Ainsi le Père et l'Amant - en dépit de ses « conquêtes » (mais peut-on employer un tel mot ?), se réduisent peu à peu à l'ombre d'eux-mêmes. Il n'existe rien pour les sauver.  La structure socialisante qui parfois évite la complète déchéance ne va servir qu'à l'aboutissement du chais final. Exit donc le Père (la Loi), exit le mâle (le Phallus): ne reste que ce retour en des eaux amniotiques qui ont « simplement » perdu, au fil du temps, leur caractère lustral. Ne reste plus que cet enfoncement dans « une mare d'eau puante », dans le ventre d'une vase-mère qui jette l'être hors de temps et « du devoir d'être un homme » mais qui aussi - et en conséquence - le retient à elle comme s'il n'en était jamais sorti.

Ce roman est donc celui d'une capitulation programmée, d' une longue désespérance. Hauc n'a pas besoin de mettre les points sur les i. La composition même de la fiction, son feuilletage, les plis et replis de ses strates permettent de s'enfoncer par delà les évènements. Et les fuites en avant, les recours (comme disait une vieille chanson de Constantine et pour faire simple « cigarettes, whisky et petites pépés »)  du narrateur demeurent autant de moyens inopérants de ne plus penser (du moins de te tenter).

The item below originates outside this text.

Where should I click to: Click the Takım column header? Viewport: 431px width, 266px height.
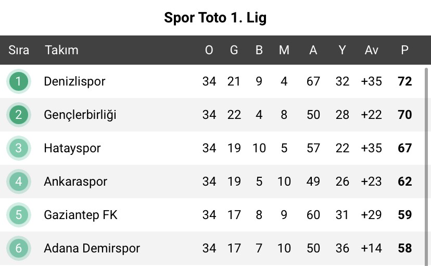point(61,50)
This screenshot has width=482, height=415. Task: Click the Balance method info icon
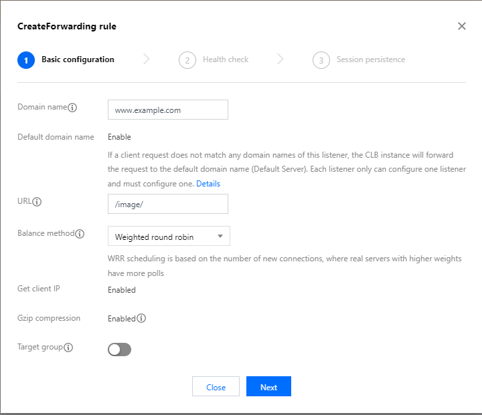pyautogui.click(x=80, y=234)
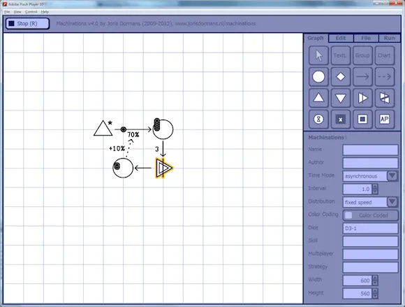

Ne reste alors que le saut final qui clôt cette tragédie de manière autant symbolique que réaliste, là où le corps devient coupé de lui-même  en un jeu du désir délétère qui n'ordonne aucune levée des énigmes. L'homme se retrouve sectionné de son jaillissement comme s'il n'était jamais né, comme s'il n'avait jamais pu devenir ce qu'il croyait être ou représenter. A ce titre son donjuanisme n'est qu'une forme larvée de sa déchéance, une pauvre apparence d'une estime de soi perdue depuis toujours.

Chaque moment des « eaux noires » porte ainsi son morceau d'énigme sans qu'aucun mystère ne soit levé. L'homme ne peut que tourner sur lui-même : à la fois le sujet qui répond au Sphinx et supporte le poids de ses instances. Ne
subsiste que ce qui constitue le coeur du livre : un redoublement de l'absence. La fiction ne sauve rien :   elle  enfonce au contraire.   Entre gratuité de certains jeux sexuels et gravité de l'enjeu demeure cette recherche de l'identité impossible au coeur d'une forme de culpabilité qui dépasse celle d'un « crime ». Dès lors rien n'est possible, rien ne peut avoir lieu que le "lieu" où la fiction finit par plonger, où l'eau devient la « noire soeur » (Beckett) de celui qui s'y abandonne.

Un tel roman n'a donc rien à voir avec le tout venant littéraire.  Il représente même son "hors-champ" là où il n'y a plus de place pour l'autre car il n'y a même pas de place au « même ». Il s'agit clairement d'en finir avec les buts car la fiction ne peut plus lutter contre  la dépersonnalisation et pour l 'hypothèse de quelque chose de l'ordre du possible. Ne reste que le « désoeuvrement », la seule possibilité est celle de la mort au nom de celle que l'on donne et qui nous a été donnée. Cette seule exigence entraîne des conséquences ultimes que la structure même du livre souligne.


Le roman est donc celui  du plus paradoxal accomplissement de la lucidité d'un homme qui a su renouer avec son élément irréductible, souverain et premier. Tout tourne ainsi autour de la question de l'être par celle de l'oeuvre, de leur nécessaire « négation ». L'écriture même crée une rupture et une ouverture : elle devient la manifestation effective du rapport qui signifie l'impossible, elle reste en conséquence au plus près du mystère de l'être, de son  rapport à lui-même, aux autres, aux mondes et de ce qui dans ces rapports demeure opaque et ne peut se saisir.